_Problem statement_. Please count the lines in the listing below where the word "United" appears. Give the number only.

_Data supplied_.
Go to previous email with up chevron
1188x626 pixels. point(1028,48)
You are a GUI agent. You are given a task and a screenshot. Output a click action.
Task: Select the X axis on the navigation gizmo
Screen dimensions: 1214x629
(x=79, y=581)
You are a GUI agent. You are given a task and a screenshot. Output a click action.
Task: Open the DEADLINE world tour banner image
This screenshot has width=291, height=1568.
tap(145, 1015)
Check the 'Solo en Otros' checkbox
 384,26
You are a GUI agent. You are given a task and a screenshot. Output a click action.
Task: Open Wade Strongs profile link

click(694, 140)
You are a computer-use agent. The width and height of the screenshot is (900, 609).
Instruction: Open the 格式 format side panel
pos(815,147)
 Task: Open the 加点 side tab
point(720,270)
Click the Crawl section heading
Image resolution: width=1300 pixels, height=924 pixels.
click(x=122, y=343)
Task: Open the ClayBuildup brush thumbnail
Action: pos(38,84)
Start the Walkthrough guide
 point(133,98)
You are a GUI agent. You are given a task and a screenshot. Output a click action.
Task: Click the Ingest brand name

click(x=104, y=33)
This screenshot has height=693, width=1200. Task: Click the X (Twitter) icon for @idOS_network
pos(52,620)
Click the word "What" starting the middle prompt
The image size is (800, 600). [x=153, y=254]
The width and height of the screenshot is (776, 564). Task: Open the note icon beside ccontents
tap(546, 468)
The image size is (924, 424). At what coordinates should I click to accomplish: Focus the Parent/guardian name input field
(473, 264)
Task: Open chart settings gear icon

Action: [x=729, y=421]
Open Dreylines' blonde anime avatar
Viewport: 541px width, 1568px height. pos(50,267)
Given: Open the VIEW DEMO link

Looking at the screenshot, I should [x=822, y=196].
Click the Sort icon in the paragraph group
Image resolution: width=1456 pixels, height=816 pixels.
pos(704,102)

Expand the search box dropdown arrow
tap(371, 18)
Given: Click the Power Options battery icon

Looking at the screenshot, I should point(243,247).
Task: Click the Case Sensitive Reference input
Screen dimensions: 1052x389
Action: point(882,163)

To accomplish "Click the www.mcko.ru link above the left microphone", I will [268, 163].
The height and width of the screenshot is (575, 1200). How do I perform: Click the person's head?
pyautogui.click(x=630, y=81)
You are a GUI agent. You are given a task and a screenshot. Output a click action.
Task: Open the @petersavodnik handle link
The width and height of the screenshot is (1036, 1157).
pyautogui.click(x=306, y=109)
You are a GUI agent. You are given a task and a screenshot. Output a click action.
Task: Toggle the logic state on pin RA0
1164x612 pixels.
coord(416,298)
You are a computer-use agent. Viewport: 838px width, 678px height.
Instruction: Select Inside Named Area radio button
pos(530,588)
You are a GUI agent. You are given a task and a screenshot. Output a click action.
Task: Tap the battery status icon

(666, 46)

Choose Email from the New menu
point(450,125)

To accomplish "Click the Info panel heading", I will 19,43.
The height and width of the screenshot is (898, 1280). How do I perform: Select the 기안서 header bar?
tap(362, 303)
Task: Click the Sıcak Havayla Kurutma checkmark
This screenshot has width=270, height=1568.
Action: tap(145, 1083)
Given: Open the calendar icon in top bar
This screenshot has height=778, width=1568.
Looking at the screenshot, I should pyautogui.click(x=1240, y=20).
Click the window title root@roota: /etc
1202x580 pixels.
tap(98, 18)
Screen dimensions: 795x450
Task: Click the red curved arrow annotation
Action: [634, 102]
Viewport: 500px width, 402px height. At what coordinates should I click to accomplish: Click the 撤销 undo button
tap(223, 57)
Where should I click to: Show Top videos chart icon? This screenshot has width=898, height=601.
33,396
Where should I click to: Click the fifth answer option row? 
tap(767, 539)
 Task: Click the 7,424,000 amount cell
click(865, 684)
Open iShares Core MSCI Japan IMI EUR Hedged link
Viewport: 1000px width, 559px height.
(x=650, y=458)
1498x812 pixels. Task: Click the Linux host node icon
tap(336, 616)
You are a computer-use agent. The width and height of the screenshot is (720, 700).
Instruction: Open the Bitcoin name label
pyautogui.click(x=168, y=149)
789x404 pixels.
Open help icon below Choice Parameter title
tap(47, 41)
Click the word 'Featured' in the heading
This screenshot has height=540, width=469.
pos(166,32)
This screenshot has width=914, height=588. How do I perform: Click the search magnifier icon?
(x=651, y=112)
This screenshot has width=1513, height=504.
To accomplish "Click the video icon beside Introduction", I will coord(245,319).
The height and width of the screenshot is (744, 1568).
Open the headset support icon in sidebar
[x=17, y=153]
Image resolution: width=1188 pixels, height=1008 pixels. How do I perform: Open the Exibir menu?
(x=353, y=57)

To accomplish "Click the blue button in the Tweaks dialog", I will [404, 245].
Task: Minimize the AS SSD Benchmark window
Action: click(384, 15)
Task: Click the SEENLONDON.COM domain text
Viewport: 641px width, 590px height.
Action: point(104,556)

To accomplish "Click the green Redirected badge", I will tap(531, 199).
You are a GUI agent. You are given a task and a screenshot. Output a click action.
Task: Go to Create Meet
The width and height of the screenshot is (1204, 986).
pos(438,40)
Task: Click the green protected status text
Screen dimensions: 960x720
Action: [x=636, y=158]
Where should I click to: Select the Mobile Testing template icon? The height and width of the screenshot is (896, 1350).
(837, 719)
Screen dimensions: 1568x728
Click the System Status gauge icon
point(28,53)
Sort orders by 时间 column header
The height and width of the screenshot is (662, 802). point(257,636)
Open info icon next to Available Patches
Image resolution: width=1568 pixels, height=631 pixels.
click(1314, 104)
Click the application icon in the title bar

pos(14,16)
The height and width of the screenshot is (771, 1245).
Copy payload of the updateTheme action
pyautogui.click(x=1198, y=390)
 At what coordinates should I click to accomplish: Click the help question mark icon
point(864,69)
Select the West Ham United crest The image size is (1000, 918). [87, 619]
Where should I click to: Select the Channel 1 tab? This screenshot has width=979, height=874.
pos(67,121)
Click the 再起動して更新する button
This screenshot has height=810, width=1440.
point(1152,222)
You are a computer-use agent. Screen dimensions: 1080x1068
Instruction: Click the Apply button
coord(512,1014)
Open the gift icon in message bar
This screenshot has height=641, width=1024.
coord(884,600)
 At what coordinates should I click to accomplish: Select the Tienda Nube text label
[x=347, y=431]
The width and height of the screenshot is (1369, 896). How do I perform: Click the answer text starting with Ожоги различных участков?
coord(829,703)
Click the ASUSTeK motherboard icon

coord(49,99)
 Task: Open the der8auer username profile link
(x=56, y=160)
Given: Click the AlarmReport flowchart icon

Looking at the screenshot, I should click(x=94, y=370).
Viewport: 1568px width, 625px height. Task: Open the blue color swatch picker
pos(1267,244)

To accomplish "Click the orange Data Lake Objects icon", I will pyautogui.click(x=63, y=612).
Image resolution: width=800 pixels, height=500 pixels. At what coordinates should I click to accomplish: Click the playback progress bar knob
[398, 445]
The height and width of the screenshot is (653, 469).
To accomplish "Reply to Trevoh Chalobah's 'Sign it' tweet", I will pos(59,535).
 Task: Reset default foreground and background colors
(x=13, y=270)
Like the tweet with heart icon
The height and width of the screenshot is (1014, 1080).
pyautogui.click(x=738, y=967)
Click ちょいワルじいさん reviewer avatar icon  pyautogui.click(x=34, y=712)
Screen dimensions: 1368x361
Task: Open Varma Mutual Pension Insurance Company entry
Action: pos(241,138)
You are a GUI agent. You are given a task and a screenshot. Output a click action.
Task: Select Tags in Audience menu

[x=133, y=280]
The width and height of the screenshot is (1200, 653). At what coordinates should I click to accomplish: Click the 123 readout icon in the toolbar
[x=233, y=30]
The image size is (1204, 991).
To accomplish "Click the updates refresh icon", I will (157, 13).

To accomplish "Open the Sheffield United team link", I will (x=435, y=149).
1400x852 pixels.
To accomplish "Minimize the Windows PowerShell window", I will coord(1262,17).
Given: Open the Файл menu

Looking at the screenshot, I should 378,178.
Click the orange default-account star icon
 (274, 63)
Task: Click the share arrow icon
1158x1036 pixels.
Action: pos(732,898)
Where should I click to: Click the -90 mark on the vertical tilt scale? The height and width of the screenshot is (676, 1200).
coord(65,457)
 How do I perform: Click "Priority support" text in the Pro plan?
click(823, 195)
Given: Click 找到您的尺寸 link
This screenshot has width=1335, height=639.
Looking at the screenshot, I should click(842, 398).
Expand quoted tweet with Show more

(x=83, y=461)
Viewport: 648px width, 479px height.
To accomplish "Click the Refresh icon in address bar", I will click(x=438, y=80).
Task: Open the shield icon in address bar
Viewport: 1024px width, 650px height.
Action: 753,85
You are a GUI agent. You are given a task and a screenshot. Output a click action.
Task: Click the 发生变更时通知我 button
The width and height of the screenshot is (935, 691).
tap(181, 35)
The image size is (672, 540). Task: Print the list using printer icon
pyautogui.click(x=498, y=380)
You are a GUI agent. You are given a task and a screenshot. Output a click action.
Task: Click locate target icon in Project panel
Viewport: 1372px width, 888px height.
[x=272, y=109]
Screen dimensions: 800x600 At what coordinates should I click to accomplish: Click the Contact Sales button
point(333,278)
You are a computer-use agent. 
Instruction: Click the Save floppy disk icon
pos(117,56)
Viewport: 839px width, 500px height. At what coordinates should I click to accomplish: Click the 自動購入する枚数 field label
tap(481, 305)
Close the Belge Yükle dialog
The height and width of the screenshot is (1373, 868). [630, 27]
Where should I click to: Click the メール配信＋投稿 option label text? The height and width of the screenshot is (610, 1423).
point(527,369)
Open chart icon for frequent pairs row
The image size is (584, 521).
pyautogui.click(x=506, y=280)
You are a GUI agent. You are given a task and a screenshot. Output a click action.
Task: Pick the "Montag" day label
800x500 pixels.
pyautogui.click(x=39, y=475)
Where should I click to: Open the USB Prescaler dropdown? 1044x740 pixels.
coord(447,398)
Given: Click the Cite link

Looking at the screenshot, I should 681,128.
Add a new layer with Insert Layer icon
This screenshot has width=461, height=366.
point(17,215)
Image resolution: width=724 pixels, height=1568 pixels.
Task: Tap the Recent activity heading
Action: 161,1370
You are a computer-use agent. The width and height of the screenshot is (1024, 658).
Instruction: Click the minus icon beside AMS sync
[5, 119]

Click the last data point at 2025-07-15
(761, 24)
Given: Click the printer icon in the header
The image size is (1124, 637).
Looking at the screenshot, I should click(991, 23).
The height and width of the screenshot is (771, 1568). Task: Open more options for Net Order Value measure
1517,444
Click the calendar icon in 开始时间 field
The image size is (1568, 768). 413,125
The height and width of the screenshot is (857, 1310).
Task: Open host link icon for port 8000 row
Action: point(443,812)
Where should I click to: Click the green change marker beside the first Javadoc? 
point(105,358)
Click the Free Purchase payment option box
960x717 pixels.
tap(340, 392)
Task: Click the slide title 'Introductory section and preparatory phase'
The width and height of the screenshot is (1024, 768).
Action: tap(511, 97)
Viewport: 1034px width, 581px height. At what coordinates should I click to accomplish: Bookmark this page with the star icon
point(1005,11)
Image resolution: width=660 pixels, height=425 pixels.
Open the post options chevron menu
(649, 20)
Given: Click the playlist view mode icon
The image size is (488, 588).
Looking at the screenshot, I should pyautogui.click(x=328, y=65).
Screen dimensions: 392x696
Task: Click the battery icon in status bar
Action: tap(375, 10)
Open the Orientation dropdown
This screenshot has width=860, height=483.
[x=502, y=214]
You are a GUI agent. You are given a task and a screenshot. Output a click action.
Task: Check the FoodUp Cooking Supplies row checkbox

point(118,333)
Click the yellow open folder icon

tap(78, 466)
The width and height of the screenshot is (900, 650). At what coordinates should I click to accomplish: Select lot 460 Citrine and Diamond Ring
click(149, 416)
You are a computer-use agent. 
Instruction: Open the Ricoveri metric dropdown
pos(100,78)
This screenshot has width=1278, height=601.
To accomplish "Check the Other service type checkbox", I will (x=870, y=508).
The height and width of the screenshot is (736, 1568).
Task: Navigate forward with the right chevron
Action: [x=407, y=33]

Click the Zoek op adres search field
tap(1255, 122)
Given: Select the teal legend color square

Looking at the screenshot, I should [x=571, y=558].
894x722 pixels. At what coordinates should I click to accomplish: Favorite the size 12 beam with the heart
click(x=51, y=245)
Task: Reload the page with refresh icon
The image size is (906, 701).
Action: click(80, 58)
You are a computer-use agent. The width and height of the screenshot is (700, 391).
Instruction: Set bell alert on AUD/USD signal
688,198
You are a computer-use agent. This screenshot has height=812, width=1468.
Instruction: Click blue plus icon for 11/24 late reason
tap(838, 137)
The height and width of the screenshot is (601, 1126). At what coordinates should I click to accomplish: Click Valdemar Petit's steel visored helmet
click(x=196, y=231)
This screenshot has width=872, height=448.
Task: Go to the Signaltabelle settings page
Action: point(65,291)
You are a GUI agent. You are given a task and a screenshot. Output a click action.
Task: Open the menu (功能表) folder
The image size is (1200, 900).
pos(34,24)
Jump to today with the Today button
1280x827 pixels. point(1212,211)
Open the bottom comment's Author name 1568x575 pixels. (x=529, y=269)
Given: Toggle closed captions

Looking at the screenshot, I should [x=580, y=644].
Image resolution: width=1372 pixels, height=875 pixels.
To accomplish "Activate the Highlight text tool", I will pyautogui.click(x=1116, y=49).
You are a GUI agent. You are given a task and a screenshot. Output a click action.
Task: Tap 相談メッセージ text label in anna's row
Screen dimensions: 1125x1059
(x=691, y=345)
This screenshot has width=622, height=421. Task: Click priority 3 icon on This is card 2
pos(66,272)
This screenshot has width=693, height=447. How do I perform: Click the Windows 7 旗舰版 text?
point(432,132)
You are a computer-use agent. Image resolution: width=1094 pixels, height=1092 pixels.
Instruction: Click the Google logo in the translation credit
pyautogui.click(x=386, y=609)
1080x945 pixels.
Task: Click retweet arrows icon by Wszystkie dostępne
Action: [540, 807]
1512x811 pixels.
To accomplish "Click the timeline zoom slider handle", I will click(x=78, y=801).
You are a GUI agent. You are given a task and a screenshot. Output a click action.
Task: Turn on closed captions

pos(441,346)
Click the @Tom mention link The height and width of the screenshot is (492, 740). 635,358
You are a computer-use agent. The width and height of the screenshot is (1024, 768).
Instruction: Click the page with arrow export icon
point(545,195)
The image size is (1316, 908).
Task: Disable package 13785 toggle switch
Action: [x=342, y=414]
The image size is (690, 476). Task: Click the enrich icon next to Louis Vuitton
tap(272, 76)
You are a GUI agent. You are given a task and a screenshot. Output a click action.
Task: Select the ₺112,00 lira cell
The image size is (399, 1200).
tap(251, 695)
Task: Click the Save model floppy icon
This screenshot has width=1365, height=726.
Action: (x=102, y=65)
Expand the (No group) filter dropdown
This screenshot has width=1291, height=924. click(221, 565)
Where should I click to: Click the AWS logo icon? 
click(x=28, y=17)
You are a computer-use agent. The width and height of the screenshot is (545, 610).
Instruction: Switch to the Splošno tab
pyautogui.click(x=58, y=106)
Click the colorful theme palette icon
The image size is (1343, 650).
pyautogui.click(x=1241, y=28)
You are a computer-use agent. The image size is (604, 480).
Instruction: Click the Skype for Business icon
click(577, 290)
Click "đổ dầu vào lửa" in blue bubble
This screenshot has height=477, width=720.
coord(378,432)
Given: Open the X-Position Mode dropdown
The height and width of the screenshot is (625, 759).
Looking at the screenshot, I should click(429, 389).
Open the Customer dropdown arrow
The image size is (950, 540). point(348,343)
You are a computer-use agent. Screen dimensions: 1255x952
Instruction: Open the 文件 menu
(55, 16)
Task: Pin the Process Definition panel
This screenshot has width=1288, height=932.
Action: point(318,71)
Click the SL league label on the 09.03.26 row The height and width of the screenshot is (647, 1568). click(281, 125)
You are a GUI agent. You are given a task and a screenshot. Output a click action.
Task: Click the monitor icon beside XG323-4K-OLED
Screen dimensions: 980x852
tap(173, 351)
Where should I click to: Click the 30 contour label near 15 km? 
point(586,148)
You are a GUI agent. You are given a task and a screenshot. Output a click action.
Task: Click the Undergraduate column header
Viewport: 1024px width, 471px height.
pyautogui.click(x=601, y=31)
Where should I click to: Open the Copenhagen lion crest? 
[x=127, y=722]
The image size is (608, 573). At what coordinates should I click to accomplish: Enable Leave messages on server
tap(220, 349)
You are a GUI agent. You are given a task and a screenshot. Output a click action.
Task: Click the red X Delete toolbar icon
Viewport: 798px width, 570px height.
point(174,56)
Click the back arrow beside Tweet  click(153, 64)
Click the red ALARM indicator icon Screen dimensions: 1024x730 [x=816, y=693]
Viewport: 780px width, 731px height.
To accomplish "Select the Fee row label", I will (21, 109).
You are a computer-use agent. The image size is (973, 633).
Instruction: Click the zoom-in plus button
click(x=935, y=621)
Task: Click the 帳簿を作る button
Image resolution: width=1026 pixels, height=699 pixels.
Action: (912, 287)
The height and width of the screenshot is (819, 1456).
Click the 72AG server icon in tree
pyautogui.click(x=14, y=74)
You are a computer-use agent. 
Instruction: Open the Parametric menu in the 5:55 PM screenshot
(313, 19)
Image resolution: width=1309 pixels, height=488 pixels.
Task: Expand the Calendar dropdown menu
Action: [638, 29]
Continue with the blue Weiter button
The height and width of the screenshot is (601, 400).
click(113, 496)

_Problem solution_. 2